Ces prestations extérieures dont elle avait limité le nombre depuis l’ouverture de votre centre faute de temps, en honorant la spécialiste nationalement reconnue que vous vous étiez attaché pour la direction artistique de votre projet, contribuaient également à la réputation du CRRAI et à sa reconnaissance dans le réseau et par les artistes.
Avec son départ, c’est une page qui se tourne et, si je me réjouis de l’affirmation présente dans votre courrier d’une forte volonté de dépasser cette défection pour continuer à faire vivre le CRRAI, je ne vous cacherai pas que je suis aujourd’hui quelque peu inquiète quant à l’avenir du centre ainsi décapité.
Certes, il est depuis peu doté de deux salariées, dont (si mes informations sont exactes) l’une chargée de la communication et du numérique, l’autre, bibliothécaire, de la constitution du fonds et du traitement des collections, et de la gestion et programmation de l’équipement.
Mais si cette équipe renforcée s’avérera probablement fort capable d’assurer le quotidien du centre, d’accueillir un public individuel ou collectif, d’assurer la résidence d’un illustrateur, voire de présenter le centre à l’extérieur, ni l’une ni l’autre ne pourront remplir le rôle d’expertise et d’accompagnement artistique que votre ancienne directrice artistique assurait.
Dans l’immédiat (et pour quelques années au moins, le temps de laisser vos professionnelles se perfectionner et faire leur place dans le monde de l’illustration), réduire le périmètre initial du projet avec des objectifs plus modestes mais plus réalistes pourrait paraître une solution raisonnable.
Par exemple, envisager un Centre de l’illustration (oublions le R de ressources et le R de régional provisoirement) qui fonctionnerait comme une extension spécialisée de votre médiathèque, pourrait être momentanément une proposition satisfaisante.
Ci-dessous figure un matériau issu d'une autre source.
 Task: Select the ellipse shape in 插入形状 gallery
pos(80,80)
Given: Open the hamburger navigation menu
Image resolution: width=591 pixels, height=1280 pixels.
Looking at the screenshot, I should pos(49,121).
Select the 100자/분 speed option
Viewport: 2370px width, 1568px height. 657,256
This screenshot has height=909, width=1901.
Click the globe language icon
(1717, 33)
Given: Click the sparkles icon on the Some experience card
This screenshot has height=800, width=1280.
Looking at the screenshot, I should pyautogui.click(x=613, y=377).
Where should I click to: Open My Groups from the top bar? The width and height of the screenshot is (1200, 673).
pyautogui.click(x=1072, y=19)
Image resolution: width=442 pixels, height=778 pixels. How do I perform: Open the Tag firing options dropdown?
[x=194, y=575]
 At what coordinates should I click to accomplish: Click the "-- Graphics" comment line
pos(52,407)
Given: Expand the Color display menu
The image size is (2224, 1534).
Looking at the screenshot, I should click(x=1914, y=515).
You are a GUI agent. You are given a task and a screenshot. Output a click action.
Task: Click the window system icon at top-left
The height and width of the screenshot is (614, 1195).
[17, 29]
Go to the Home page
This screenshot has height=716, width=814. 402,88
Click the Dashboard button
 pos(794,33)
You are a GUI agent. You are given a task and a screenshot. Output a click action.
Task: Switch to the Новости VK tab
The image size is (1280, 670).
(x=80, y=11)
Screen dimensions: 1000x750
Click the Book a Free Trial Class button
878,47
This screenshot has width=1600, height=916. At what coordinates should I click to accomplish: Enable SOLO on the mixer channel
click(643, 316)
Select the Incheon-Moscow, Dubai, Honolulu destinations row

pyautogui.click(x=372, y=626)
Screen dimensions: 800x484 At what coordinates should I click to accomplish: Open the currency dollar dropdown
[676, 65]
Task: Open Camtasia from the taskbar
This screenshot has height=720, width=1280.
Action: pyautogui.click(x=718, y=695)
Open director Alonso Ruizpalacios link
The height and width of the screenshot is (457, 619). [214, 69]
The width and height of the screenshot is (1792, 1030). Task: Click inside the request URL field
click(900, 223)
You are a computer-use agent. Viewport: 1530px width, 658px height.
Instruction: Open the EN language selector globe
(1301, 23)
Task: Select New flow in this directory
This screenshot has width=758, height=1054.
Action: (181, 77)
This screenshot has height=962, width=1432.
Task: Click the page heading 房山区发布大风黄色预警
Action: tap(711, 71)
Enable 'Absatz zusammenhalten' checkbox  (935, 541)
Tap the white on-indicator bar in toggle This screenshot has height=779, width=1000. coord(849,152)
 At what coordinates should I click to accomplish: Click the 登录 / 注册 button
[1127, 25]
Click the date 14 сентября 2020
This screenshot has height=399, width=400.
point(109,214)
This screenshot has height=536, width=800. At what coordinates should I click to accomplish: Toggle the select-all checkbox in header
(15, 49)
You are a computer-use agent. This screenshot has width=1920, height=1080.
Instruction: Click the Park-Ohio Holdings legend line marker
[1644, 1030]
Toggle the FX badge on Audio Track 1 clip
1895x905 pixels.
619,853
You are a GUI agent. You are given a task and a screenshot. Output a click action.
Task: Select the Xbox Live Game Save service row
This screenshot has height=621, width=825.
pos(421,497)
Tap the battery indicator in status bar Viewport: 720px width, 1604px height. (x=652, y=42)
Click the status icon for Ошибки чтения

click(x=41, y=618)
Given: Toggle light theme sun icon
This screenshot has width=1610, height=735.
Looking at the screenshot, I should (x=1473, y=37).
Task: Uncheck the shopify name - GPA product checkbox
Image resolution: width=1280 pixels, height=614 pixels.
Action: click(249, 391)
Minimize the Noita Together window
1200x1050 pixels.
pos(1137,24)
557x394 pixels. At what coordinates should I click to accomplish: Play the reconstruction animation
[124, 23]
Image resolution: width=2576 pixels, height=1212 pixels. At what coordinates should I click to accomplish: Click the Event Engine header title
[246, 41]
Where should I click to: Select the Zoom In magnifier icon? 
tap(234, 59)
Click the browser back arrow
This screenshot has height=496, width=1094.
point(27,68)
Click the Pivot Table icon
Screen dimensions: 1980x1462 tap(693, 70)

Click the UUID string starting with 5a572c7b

Seraient ainsi conservées dans la salle dédiée à cet effet le principe des 3 expositions par an (probablement des accueils d’expo produites par d’autres structures mieux dotées et plus rodées à cet exercice) et d’une résidence d’illustrateur chaque année qui, pour plus de visibilité, pourrait être pensée en lien avec votre salon du livre jeunesse.
Seraient mis en veille la partie création du centre (expositions originales, catalogues faisant référence, conférences et formations extérieures) et la partie « formation » du centre pour lequel votre professionnelle (sortie de son cycle de formation depuis à peine 3 ans ?) n’a aujourd’hui ni les compétences ni la crédibilité nécessaires. A moins que vous ne souhaitiez garder cette mission à tout prix en la confiant à des intervenants extérieurs spécialisés et qualifiés.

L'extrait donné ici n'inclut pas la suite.